The Classic Revival sanctuary is stuccoed brick with two tiers of windows, a square tower with an octagonal belfry, and a tetra Tuscan portico. The size of the sanctuary presented a problem because it strained the voices of the ministers. Therefore, in 1833 the floor was raised three feet, the ceiling lowered sixteen feet, and the rear wall of the nave moved to enlarge the vestibule. In addition, side doors on the north and south were closed and pews were added. The pews used today were installed in 1849. Church pews were rented with the rental fee also purchasing a space in the cemetery plot. This custom ended in 1924, but the numbers on the pews remain.

== Wragg Square ==
In front of the church is a long open space known as Wragg Square because it was dedicated to the public by the wealthy Wragg family from their extensive holdings in the neighborhood.

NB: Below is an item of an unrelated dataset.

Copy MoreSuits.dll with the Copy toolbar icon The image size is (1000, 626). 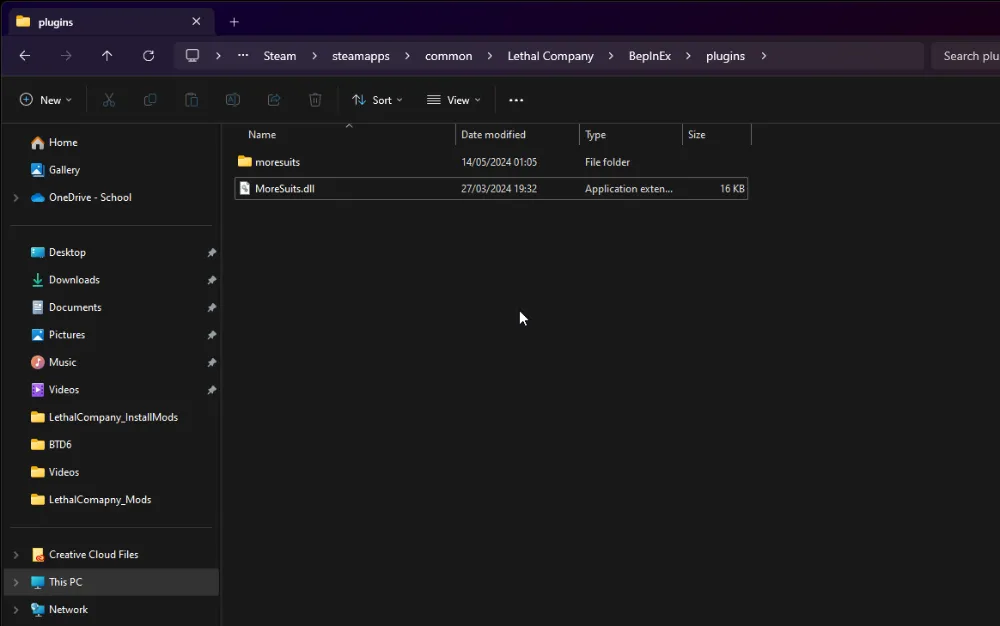point(150,100)
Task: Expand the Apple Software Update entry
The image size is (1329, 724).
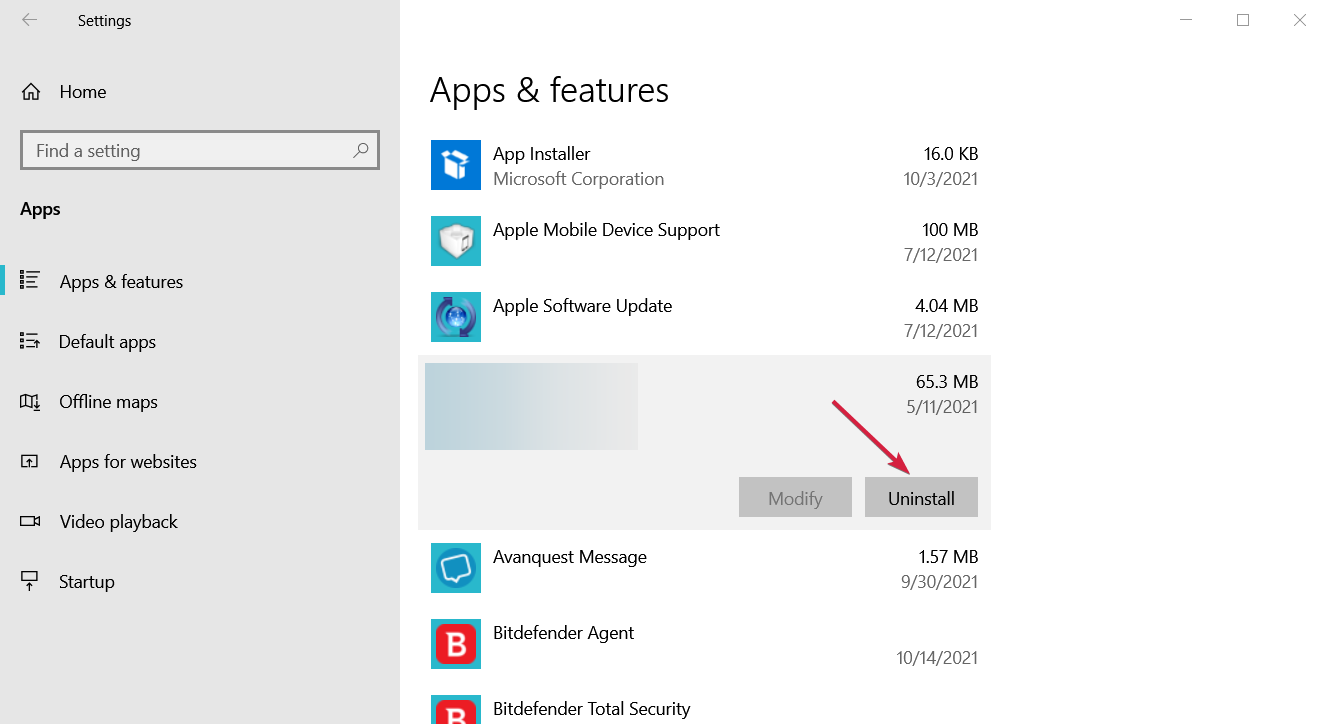Action: pos(700,317)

In 1935, the city considered using Works Progress Administration funds to build a public auditorium on Wragg Square, but the church opposed the plans based on its long history as an open space. The auditorium was not built. In April 2024, a renovation of the square and its gardens was completed. The renovation included, pruning the laurel oaks damaged in multiple hurricanes and replacing trees at the end of their expected life cycle, while also installing new palmettos and live oaks. The lawns, paths, lighting, irrigation, and hardscape were also restored. The improvements were made in honor of Charleston residents, Patti and Peter McGee, who were dedicated to community service in the city, and parishoners of the church. The efforts were spearheaded by the couple's daughters, Madeleine and Evie McGee, and the latter's husband, Stephen Colbert, coordinating with Charleston’s director of parks, Jason Kronsberg, and Beverly Rivers, a member of the Charleston Horticultural Society. The McGee and Colbert families donated $100,000 through the Charleston Parks Conservancy, and will donate an additional $150,000 in three annual installments for park maintenance. The city matched the donation with $150,000.